In the meantime, over the past two days, there had been demonstrations at our office in Abidjan by Liberian women and children demanding that they be evacuated immediately. They say they were harassed by combatants and by host populations.
Around 10,000 of the refugees in Côte d'Ivoire are either in Abidjan or in Nicla camp outside Guiglo and the Tabou area, both in south-western Côte d'Ivoire, who are demanding immediate evacuation.
Organized repatriation from Tabou in Côte d'Ivoire to Liberia has been going on. Today, we are ferrying 100 Liberian returnees across a frontier river amid continuing gunfire to Liberia, bringing the total assisted returns to around 2,200. There have been spontaneous returns by Liberians from Côte d'Ivoire as well, along with a flood of Ivorian refugees and immigrant workers, mostly from Burkina Faso and Mali, into Liberia. Since unrest broke out in Côte d'Ivoire five months ago, some 88,000 people - 35,000 Ivorian refugees, 43,000 Liberian returnees and the rest immigrant workers have gone into Liberia. Many of these immigrants are in transit. They could not proceed to their home countries because of insecurity. They are in bad shape and UNHCR has been helping them because no other agency is around to give them a hand.

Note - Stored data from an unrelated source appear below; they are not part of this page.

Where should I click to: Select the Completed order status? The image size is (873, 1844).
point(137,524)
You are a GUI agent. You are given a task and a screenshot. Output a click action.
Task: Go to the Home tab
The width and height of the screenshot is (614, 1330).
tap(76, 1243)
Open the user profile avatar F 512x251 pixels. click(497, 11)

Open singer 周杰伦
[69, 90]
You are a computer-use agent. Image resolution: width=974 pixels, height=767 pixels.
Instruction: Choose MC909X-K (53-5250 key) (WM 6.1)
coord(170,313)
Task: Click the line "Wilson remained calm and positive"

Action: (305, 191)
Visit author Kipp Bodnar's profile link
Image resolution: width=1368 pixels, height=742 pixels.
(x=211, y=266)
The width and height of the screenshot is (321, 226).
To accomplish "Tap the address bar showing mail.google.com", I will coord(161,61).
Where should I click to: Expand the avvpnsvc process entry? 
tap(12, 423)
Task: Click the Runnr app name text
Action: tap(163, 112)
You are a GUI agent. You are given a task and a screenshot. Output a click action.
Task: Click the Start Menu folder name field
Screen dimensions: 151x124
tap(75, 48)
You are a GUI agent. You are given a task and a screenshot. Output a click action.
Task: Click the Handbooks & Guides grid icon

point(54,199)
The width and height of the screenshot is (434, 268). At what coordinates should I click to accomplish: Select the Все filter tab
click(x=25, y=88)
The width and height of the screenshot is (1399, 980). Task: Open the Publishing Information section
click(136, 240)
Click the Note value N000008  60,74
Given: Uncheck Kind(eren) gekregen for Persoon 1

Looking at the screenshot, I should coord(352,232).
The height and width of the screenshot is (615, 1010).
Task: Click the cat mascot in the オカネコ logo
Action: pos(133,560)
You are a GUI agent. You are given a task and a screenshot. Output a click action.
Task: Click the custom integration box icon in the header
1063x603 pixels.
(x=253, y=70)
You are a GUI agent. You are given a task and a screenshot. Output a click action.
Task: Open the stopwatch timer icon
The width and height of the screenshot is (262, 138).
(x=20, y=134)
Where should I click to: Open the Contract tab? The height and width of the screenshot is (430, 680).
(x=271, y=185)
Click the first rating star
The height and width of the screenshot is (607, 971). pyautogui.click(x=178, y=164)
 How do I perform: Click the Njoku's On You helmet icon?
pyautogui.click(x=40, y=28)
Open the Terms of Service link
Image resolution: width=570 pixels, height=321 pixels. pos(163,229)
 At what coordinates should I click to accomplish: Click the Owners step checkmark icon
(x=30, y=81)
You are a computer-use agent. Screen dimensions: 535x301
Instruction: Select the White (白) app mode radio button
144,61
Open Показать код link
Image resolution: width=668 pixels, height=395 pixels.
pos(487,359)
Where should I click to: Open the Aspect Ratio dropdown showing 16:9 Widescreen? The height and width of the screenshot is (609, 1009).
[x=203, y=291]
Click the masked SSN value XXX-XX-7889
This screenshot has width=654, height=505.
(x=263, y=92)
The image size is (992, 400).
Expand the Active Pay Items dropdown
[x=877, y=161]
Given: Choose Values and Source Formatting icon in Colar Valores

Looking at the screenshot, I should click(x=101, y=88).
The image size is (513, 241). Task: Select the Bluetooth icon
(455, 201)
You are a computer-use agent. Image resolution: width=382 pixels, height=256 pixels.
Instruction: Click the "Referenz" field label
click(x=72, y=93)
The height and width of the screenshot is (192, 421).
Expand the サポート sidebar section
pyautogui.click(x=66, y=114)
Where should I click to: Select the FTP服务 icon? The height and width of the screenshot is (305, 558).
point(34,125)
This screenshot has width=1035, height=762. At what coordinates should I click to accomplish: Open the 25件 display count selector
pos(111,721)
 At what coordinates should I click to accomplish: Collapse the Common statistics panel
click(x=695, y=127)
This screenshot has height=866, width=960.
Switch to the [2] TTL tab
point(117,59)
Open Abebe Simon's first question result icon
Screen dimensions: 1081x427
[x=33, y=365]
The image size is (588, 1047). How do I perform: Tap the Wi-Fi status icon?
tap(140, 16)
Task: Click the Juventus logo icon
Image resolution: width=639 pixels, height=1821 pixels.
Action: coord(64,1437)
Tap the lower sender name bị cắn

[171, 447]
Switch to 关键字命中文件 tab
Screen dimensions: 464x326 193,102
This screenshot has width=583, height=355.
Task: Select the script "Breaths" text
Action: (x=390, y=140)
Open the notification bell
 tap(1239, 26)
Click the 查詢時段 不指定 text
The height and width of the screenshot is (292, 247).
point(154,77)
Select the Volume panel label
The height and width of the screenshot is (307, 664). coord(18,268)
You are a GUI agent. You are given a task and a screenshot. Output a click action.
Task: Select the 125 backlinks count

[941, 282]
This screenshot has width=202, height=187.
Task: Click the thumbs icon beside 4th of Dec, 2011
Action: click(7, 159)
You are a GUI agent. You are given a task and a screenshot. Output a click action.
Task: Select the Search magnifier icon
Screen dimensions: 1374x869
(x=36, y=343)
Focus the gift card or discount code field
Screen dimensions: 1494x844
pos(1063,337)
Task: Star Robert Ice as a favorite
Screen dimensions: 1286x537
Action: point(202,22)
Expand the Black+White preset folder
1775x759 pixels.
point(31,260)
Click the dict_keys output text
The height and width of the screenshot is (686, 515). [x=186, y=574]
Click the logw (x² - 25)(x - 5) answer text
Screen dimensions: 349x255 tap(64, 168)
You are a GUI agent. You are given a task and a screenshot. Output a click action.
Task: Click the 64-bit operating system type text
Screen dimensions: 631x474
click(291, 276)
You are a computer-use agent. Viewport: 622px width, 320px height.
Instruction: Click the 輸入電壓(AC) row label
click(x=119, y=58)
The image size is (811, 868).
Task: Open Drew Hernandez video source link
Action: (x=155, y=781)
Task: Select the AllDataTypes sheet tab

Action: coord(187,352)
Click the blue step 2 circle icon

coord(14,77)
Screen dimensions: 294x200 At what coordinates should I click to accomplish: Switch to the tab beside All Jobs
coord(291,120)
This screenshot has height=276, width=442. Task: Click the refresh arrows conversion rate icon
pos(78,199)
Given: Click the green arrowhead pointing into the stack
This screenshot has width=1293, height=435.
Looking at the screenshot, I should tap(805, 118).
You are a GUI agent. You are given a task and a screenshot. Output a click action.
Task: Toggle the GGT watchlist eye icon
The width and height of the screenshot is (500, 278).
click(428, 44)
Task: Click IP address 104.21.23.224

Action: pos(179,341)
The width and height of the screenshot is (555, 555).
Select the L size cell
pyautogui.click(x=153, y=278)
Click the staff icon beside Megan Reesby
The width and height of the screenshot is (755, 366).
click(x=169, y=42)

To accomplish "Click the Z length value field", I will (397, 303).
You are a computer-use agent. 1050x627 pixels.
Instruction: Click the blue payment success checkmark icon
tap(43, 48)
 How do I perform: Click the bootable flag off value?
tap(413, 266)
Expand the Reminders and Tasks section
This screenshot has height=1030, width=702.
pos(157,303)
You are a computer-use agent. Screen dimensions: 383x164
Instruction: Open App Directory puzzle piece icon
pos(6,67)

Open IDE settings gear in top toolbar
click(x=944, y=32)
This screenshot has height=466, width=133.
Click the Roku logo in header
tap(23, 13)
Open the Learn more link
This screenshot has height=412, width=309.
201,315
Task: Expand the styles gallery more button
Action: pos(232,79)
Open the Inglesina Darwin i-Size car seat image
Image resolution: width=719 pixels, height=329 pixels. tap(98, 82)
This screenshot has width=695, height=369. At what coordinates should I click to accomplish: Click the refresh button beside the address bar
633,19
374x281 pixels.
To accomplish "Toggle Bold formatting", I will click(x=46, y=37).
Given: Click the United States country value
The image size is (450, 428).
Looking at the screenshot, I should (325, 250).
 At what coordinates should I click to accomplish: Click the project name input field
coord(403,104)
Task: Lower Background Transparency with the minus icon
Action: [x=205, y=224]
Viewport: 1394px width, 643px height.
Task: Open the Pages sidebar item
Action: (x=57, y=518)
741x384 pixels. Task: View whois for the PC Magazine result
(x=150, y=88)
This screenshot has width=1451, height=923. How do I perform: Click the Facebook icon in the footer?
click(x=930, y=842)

Complicating the problems caused by instability in Côte d'Ivoire is the continuing instability in Liberia itself. Over the past week, intensified fighting in northern Liberia has prompted an influx of Liberian refugees into Sierra Leone. On Thursday, 1,800 Liberian refugees were reported to have crossed into the Sierra Leone border towns of Gendema and Sulima. Several thousand more were reported to be on their way to Sierra Leone.